- **Énoncé rédigé 1**: D'après le texte sur la transhumance en Cévennes, combien de moutons le Mont Lozère accueillait-il en 1703 ?

- **Texte fourni**:
+ + + +

IL EST PASSE PAR ICI - REPASSERA-T-IL PAR LÀ ? (De la transhumance des ovins en Cévennes) Par Dominique GARREL
   24/06/2025
IL EST PASSE PAR ICI - REPASSERA-T-IL PAR LÀ ? (De la transhumance des ovins en Cévennes) Par Dominique GARREL

IL EST PASSE PAR ICI - REPASSERA-T-IL PAR LÀ ?

(De la transhumance des ovins en Cévennes)

 

On utilise les paroles de cette comptine « Il court, il court, le furet » afin de communiquer de manière complice et humoristique, que l'on se pose des questions sur l’avenir des drailles et de la transhumance. Cette métaphore est bien contextuelle en ce qui concerne les Cévennes - Mont Lozère. Cévennes Magazine s’inquiète ici d’une pratique ancestrale qui, malgré son impact touristique, semble se déliter.

Après une première reconnaissance de la transhumance, pratiquée par les bergers et les éleveurs, inscrite au Patrimoine Culturel Immatériel (PCI) de la France en juin 2020, l’Unesco a reconnu la transhumance comme Patrimoine Culturel Immatériel de l’Humanité en décembre 2023.

Avec cette inscription, ce sont les modes d’élevage et les pratiques de gestion pastorale en altitude, les pratiques coutumières de gestion collective des territoires pastoraux, les savoir-faire liés à l’artisanat et à l’élaboration de produits alimentaires, qui sont reconnus comme un apport à l’humanité. En outre, grâce aux troupeaux et à l'estivage, ces terres ne sont pas envahies par les broussailles ; le mouton agissant sur le pâturage comme un agent de « conservation du paysage ».

Tradition cévenole, la transhumance est une pratique d’échanges entre plaines et montagnes, connue partout en Europe ; elle enregistre un fort déclin depuis le milieu du XIXe siècle. Le Mont Lozère accueillait 100 000 moutons en 1703, 21 000 en 1961 et 10 230 en 1977. Dans les années 1970 - 1980, le territoire du Parc national des Cévennes recevait 30 000 ovins. Aujourd’hui, la transhumance représente un effectif de 20 000 moutons sur l’Aigoual et le Mont Lozère. 

Sur l’Aigoual, la transhumance est pratiquée depuis des temps immémoriaux. MM. Paul Marcelin (Revue des Eaux et Forêts, 1940), André Soutou (Cahiers ligures, 1959) et Albert Grenier en 1905 (La transhumance des troupeaux en Italie et son rôle dans l'histoire romaine) ont insisté sur la haute ancienneté des drailles.

+ + + +

- **Extraits d'enregistrements**:

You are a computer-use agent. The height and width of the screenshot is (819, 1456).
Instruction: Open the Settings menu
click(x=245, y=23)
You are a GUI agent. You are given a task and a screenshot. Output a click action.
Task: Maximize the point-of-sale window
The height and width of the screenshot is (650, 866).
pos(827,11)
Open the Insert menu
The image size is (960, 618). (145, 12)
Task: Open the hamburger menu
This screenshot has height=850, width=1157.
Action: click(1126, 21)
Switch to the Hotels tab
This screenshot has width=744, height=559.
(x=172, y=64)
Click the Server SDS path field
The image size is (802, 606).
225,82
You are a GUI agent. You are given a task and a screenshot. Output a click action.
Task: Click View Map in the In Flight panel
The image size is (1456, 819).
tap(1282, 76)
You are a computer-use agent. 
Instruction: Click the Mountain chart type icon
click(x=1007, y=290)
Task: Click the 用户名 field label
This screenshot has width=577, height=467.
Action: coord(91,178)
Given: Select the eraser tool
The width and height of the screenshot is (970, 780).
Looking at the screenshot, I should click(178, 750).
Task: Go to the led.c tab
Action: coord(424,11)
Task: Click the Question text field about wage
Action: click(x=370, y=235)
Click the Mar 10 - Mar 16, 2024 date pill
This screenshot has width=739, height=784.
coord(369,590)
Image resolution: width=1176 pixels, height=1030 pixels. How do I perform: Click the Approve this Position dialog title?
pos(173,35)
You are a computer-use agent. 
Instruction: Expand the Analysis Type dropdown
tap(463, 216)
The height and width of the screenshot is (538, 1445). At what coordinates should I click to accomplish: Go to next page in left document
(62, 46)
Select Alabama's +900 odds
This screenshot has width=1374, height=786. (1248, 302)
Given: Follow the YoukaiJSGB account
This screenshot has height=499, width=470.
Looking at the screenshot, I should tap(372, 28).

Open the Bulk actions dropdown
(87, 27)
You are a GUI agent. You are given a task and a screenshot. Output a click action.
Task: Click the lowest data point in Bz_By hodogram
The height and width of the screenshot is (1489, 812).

+ + + +

- **Énoncé rédigé 2**: Réécris les enregistrements en commençant au début et en terminant à la ligne qui contient « Looking at the screenshot, I should tap(372, 28). », incluse, en remplaçant « computer-use agent » par « desktop agent » et en laissant tout le reste inchangé. Ne donne que ces lignes.

- **Réponse 1**: Le Mont Lozère accueillait 100 000 moutons en 1703.

- **Réponse 2**:
You are a desktop agent. The height and width of the screenshot is (819, 1456).
Instruction: Open the Settings menu
click(x=245, y=23)
You are a GUI agent. You are given a task and a screenshot. Output a click action.
Task: Maximize the point-of-sale window
The height and width of the screenshot is (650, 866).
pos(827,11)
Open the Insert menu
The image size is (960, 618). (145, 12)
Task: Open the hamburger menu
This screenshot has height=850, width=1157.
Action: click(1126, 21)
Switch to the Hotels tab
This screenshot has width=744, height=559.
(x=172, y=64)
Click the Server SDS path field
The image size is (802, 606).
225,82
You are a GUI agent. You are given a task and a screenshot. Output a click action.
Task: Click View Map in the In Flight panel
The image size is (1456, 819).
tap(1282, 76)
You are a desktop agent. 
Instruction: Click the Mountain chart type icon
click(x=1007, y=290)
Task: Click the 用户名 field label
This screenshot has width=577, height=467.
Action: coord(91,178)
Given: Select the eraser tool
The width and height of the screenshot is (970, 780).
Looking at the screenshot, I should click(178, 750).
Task: Go to the led.c tab
Action: coord(424,11)
Task: Click the Question text field about wage
Action: click(x=370, y=235)
Click the Mar 10 - Mar 16, 2024 date pill
This screenshot has width=739, height=784.
coord(369,590)
Image resolution: width=1176 pixels, height=1030 pixels. How do I perform: Click the Approve this Position dialog title?
pos(173,35)
You are a desktop agent. 
Instruction: Expand the Analysis Type dropdown
tap(463, 216)
The height and width of the screenshot is (538, 1445). At what coordinates should I click to accomplish: Go to next page in left document
(62, 46)
Select Alabama's +900 odds
This screenshot has width=1374, height=786. (1248, 302)
Given: Follow the YoukaiJSGB account
This screenshot has height=499, width=470.
Looking at the screenshot, I should tap(372, 28).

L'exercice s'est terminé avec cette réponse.